Yet, inside the breezy pop of Dom, is Dom, the man, whose personal history is decidedly less carefree. He doesn’t want you to dwell on his past, but to understand Dom today, you have to excavate the skeletons hidden deep in Dom’s closet. After all, pop music is escapism; it’s a drug, a candy-coated antidote to pain. Unfortunately for Dom, pain has followed him like a shadow through life. When Dom was 8 years old, his mother gave him up for adoption. At an age where he was all-too conscious, Dom was devastated by this breach of trust and schism from his family. His siblings stayed with his mom, he was the only one to go. Unanswered questions reverberated in the back of Dom’s brain: Why him? What made Dom so different? Like so many children in foster homes, Dom bounced from family to family, searching for permanent place to call home. Acclimating to these temporary families was impossible, and when Dom was 14 he got into a serious fight with a foster brother. Dom was arrested in the school cafeteria in front of his friends. He was locked up for a few months and became subsumed in the cycle of within America’s ailing juvenile justice system.
Dislocated in life, he found a home in music. “When I was a kid my mom listened to Roy Orbison, and I remember wanting to be him.
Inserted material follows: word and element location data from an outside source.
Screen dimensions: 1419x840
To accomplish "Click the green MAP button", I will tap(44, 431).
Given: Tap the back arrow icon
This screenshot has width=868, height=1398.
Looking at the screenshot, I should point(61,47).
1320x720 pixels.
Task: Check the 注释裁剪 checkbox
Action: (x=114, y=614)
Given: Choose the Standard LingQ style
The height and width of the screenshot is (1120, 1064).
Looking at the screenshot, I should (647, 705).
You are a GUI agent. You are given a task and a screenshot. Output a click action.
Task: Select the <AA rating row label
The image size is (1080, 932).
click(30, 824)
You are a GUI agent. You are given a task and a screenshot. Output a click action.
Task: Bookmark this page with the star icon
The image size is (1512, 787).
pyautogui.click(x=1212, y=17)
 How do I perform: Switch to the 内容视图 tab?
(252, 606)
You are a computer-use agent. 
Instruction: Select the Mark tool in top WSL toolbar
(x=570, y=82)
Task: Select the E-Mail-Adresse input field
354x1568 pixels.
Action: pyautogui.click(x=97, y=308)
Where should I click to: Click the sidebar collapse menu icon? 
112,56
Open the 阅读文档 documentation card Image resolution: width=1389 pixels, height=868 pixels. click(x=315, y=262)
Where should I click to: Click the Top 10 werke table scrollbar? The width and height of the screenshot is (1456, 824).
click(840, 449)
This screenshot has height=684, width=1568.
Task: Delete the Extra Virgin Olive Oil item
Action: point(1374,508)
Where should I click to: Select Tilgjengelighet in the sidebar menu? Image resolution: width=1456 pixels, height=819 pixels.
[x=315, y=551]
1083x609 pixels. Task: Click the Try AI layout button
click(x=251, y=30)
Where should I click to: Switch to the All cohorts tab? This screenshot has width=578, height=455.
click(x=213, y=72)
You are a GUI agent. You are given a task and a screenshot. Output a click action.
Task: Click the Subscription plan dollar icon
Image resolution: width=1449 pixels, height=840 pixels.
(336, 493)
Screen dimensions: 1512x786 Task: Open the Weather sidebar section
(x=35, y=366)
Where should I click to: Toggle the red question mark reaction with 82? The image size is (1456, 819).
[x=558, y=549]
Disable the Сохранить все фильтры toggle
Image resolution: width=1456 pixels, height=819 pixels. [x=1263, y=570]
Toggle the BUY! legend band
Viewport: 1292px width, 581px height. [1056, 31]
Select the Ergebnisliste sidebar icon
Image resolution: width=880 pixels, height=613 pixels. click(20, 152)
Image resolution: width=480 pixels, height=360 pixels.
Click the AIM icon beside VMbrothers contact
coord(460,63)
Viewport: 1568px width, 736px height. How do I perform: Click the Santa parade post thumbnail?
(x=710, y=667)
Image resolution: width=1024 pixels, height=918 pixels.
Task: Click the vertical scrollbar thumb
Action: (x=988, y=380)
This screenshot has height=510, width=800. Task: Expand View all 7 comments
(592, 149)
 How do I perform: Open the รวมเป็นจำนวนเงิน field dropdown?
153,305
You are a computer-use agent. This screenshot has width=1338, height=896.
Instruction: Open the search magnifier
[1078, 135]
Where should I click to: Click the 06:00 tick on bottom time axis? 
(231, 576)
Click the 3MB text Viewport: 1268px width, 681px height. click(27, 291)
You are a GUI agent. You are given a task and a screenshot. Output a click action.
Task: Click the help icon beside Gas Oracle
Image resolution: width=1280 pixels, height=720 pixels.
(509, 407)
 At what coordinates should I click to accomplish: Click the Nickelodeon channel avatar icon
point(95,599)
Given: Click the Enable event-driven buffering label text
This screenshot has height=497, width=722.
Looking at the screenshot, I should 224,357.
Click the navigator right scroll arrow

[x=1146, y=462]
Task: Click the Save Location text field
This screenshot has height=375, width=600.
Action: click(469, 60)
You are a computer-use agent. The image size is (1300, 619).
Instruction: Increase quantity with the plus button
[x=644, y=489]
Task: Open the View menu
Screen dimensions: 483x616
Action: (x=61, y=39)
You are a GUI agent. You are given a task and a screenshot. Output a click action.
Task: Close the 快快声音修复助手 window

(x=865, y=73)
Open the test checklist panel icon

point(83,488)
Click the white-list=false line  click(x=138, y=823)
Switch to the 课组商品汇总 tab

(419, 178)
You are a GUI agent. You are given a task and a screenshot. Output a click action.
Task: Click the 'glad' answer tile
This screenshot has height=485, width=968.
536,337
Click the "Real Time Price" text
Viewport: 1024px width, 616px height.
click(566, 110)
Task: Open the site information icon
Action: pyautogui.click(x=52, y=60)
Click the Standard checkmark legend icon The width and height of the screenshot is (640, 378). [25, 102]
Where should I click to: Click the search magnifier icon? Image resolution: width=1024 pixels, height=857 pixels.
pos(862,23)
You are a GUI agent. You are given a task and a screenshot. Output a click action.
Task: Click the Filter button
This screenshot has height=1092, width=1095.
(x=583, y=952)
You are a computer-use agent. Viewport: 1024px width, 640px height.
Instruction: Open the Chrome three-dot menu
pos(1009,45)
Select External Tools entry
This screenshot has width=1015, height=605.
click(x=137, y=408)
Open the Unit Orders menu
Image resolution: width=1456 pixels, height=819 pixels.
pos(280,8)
I was told I couldn’t be him. So later I had this dream that if I could be him someday, I would be somebody, and maybe my mom could see that,” Dom says. Dom’s personal troubles add a caustic irony to the feel good lyrics on Sun Bronzed Greek Gods. “It’s so sexy/ to be living in America” he sings on “Living in America.” On “Burn Bridges,” he explains, “Burn your bridges / make yourself an island / Just forgive ‘em and forget ‘em.” On Dom island, music is the cure. It’s the reason to pick up those broken pieces of your life and move on. Dom says forget that baggage, fuck the past, and rock for now.
“I’m gonna live how I want to / This is okay / I’ve been living for today.” – Dom.